L’affaire a été appelée pour la première fois à l’audience du 9 janvier 2025 où elle a été renvoyée à l’audience du 27 mars 2025, à la demande des parties.
A l’audience du 27 mars 2025, M. [X] [V], sollicite le maintien des demandes contenues dans l’acte introductif d’instance.
Il soutient que le bailleur a refusé de réparer le poêle à pellets pendant tout un hiver alors que son assurance l’avait indemnisé pour cela et qu’ils ont dû acheter des radiateurs électriques et payer une facture d’électricité de 4000,00 euros.
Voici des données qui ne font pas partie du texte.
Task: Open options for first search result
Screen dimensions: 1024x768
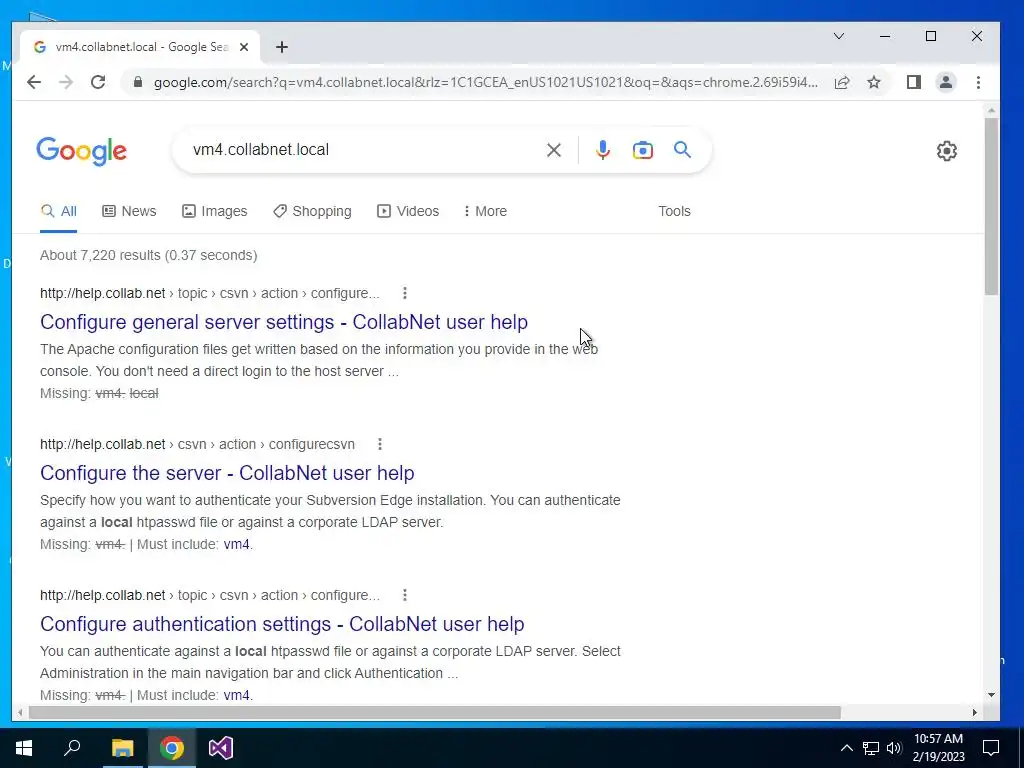Action: coord(405,293)
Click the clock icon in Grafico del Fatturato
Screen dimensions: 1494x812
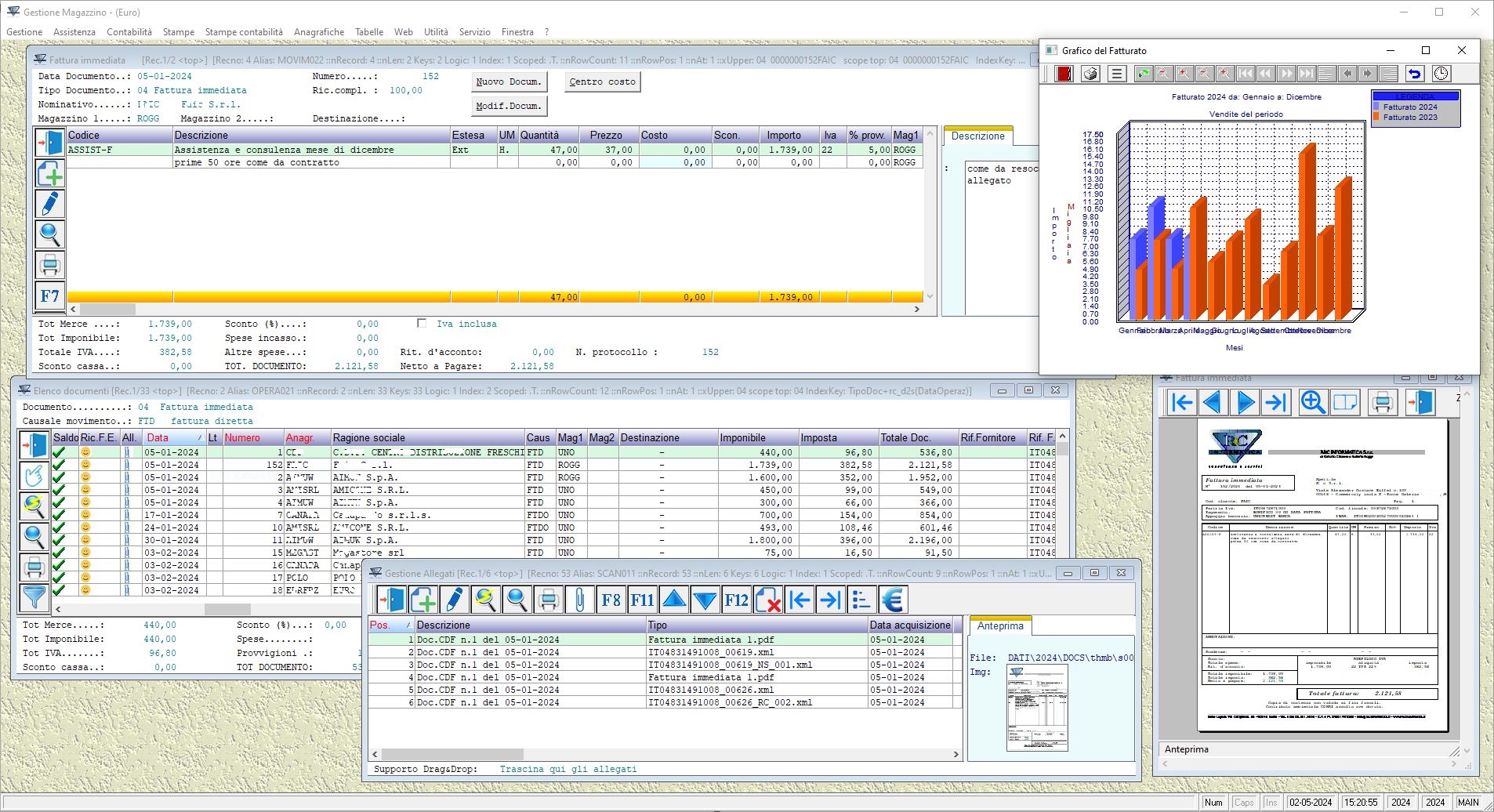1441,74
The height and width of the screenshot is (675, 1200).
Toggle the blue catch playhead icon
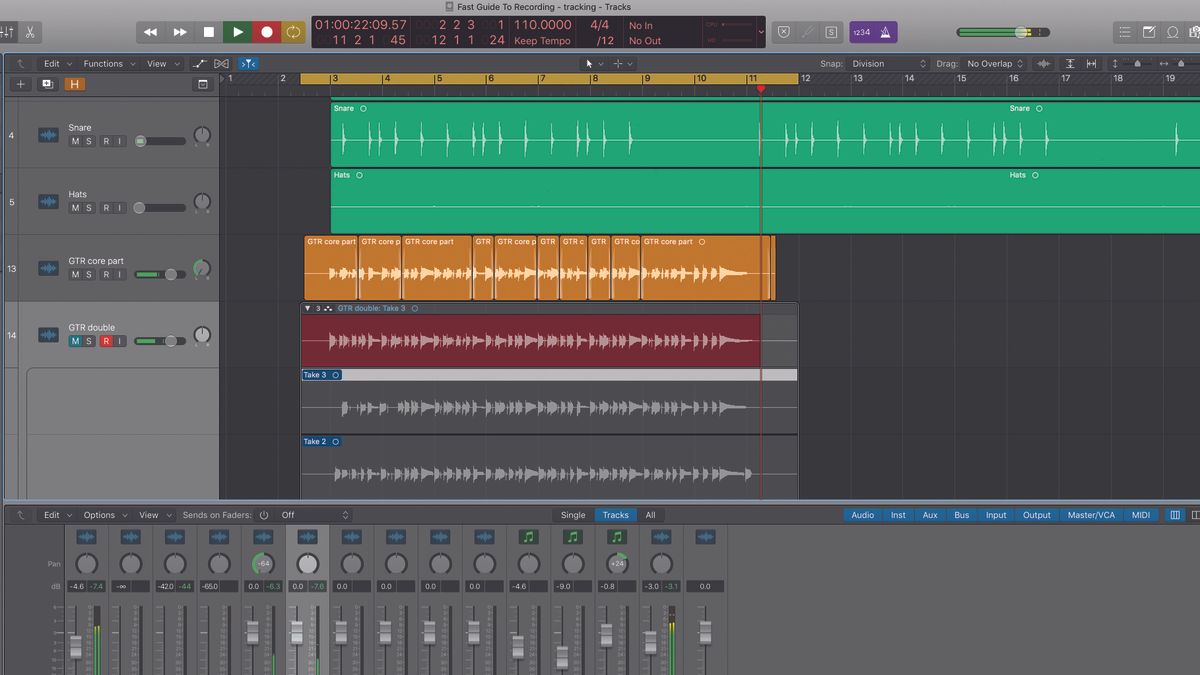click(248, 63)
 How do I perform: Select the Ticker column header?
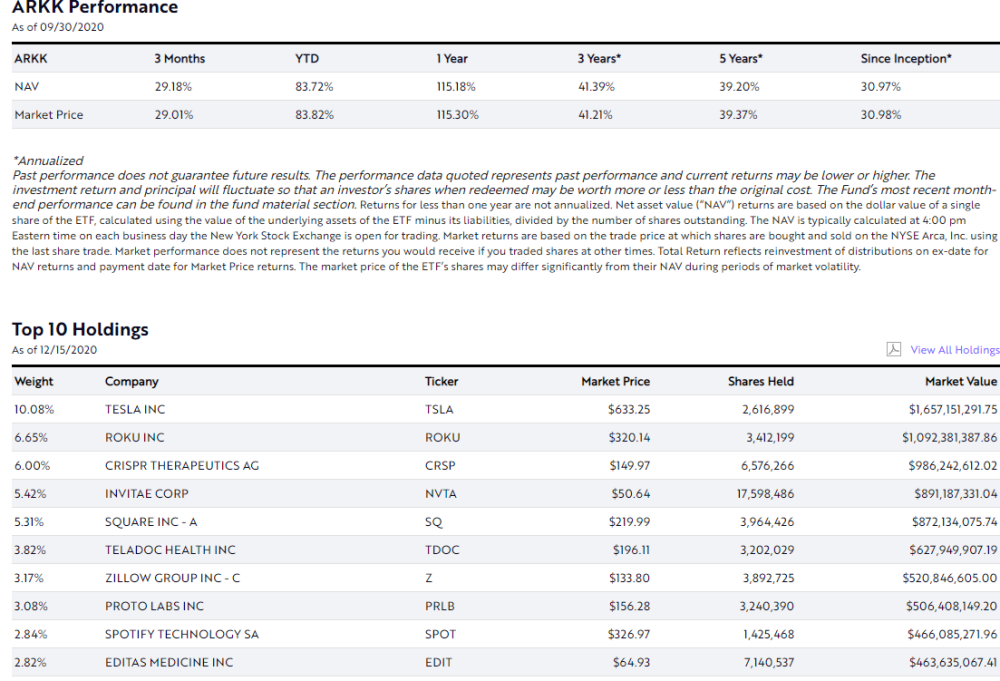click(441, 381)
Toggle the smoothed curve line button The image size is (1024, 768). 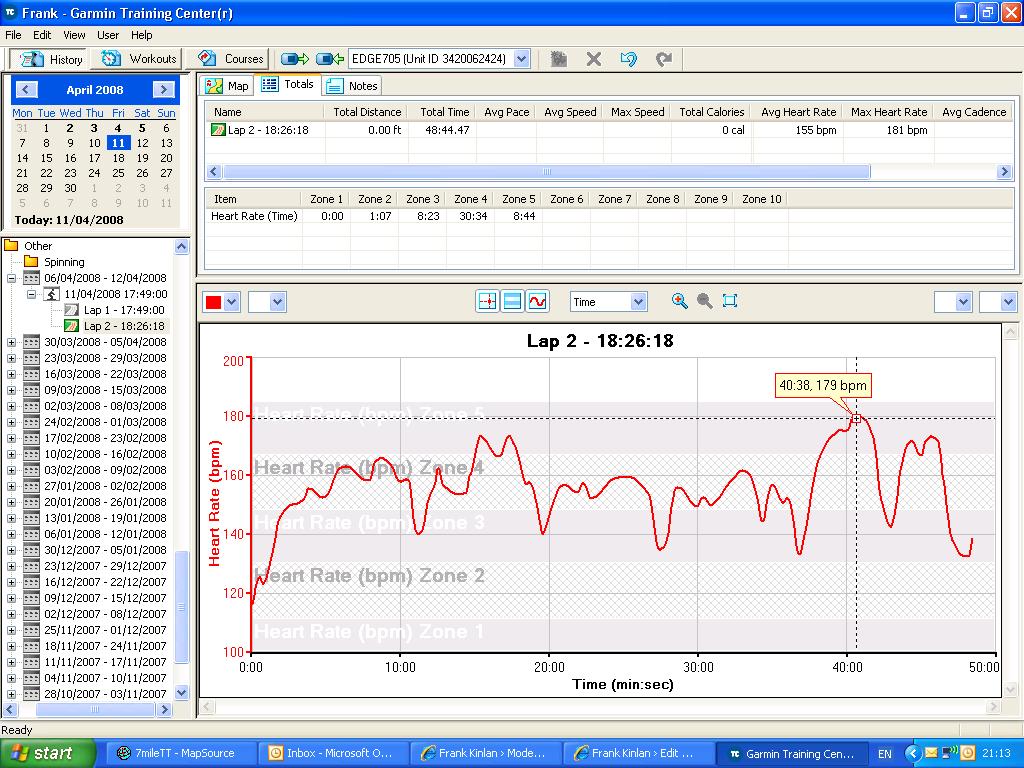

De plus, il soutient avoir été dupé par le bailleur alors qu’ils l’ont aidé. Il ajoute que le bailleur n’a jamais fait les travaux alors que la cave était inondée, que les murs du logement étaient humides et qu’il y avait des champignons. Il soutient que tout cela constitue un préjudice moral, dans la mesure où le lien de confiance a été rompu.
M. [F] [O], représenté par son conseil, sollicite le rejet de l’ensemble des demandes de M.[X] [V] et sa condamnation à lui payer la somme de 1000,00 euros au titre des frais irrépétibles.
Se fondant sur l’article 22 de la loi du 6 juillet 1989 et sur les dispositions des articles 1289 à 1299 du code civil relatives à la compensation légale, il fait valoir qu’il n’a pas à restituer le dépôt de garantie dans la mesure où, conformément au jugement du 7 novembre 2024, les locataires lui sont toujours redevables d’une dette locative.
S’agissant du préjudice moral, il considère le préjudice invoqué comme non fondé et indique qu’aucun état des lieux de sortie n’a été établi et que l’absence de chauffage n’est pas établie.
L’affaire a été mise en délibéré au 27 mai 2025, par mise à disposition au greffe.
MOTIFS DE LA DECISION
Sur la demande de restitution du dépôt de garantie
Conformément à l’article 22 de la loi n°89-462 du 6 juillet 1989, lorsqu’un dépôt de garantie est prévu par le contrat de location pour garantir l’exécution de ses obligations locatives par le locataire, il ne peut être supérieur à un mois de loyer en principal. Au moment de la signature du bail, le dépôt de garantie est versé au bailleur directement par le locataire ou par l’intermédiaire d’un tiers.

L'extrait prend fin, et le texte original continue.